*** Input data ***

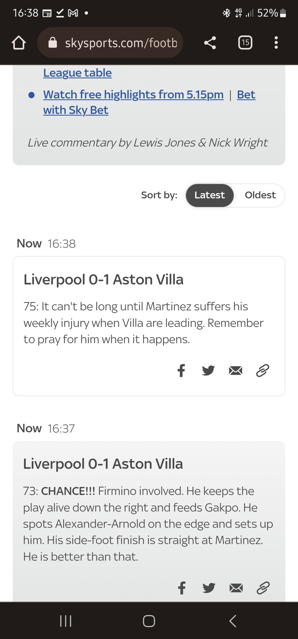This screenshot has height=639, width=298.
Task: Tap the browser home icon
Action: (x=19, y=43)
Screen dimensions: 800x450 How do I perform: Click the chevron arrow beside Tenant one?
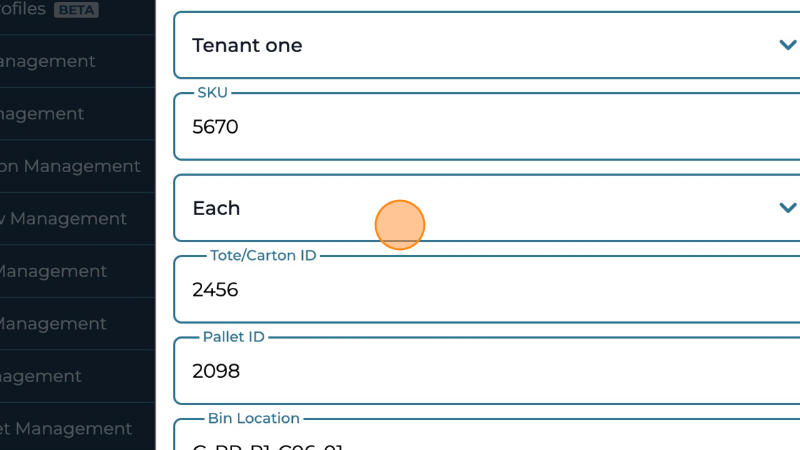pyautogui.click(x=787, y=46)
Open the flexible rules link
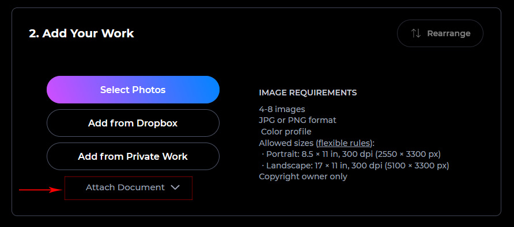 (345, 143)
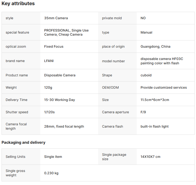Click the cuboid shape value
This screenshot has width=196, height=185.
146,75
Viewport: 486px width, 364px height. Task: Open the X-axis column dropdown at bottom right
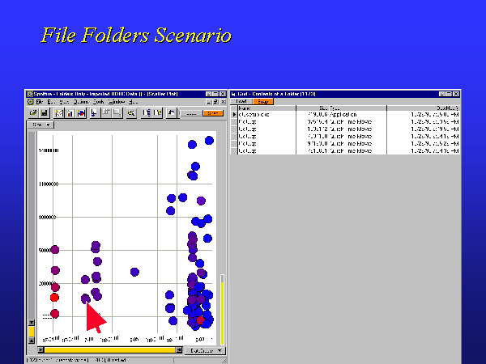(x=201, y=350)
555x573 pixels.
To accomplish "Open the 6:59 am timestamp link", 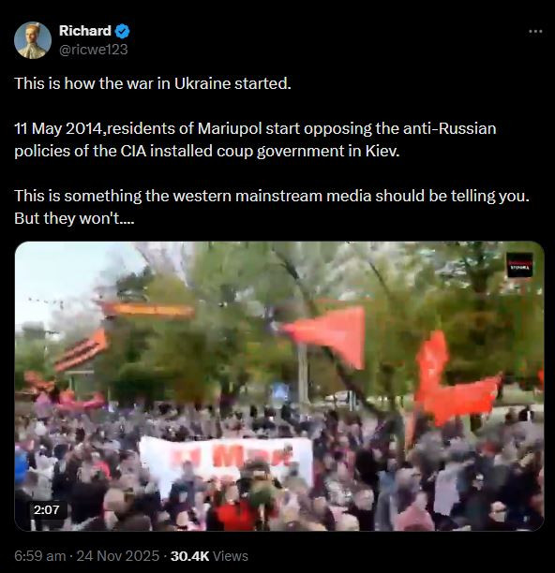I will (x=40, y=556).
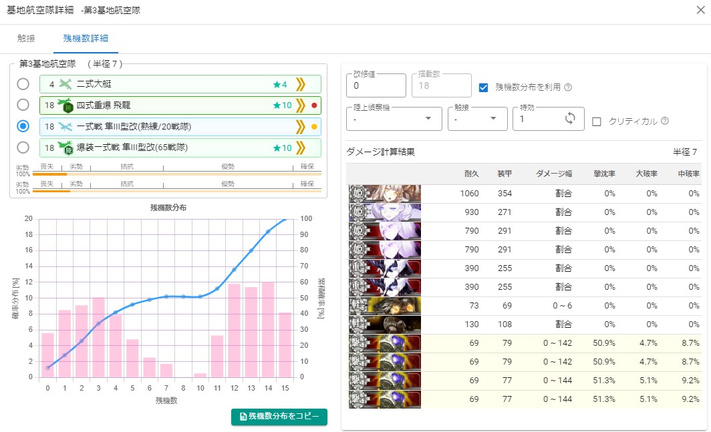Click help icon next to クリティカル

664,122
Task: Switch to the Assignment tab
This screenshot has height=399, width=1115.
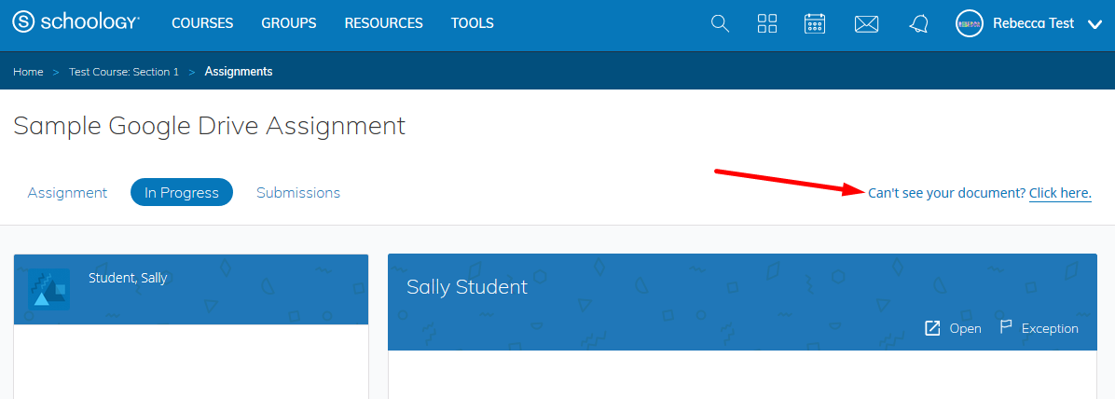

*** End of Input data ***

What you are asked to do:
The answer is the lines of the material above, from the one containing "Screen dimensions: 800x450" down to the one containing "555x573 pixels.", given exactly and without images.

Solution for this task:
Screen dimensions: 800x450 How do I perform: Click the chevron arrow beside Tenant one?
pyautogui.click(x=787, y=46)
Open the flexible rules link
 (345, 143)
Click the cuboid shape value
This screenshot has width=196, height=185.
146,75
Viewport: 486px width, 364px height. Task: Open the X-axis column dropdown at bottom right
(x=201, y=350)
555x573 pixels.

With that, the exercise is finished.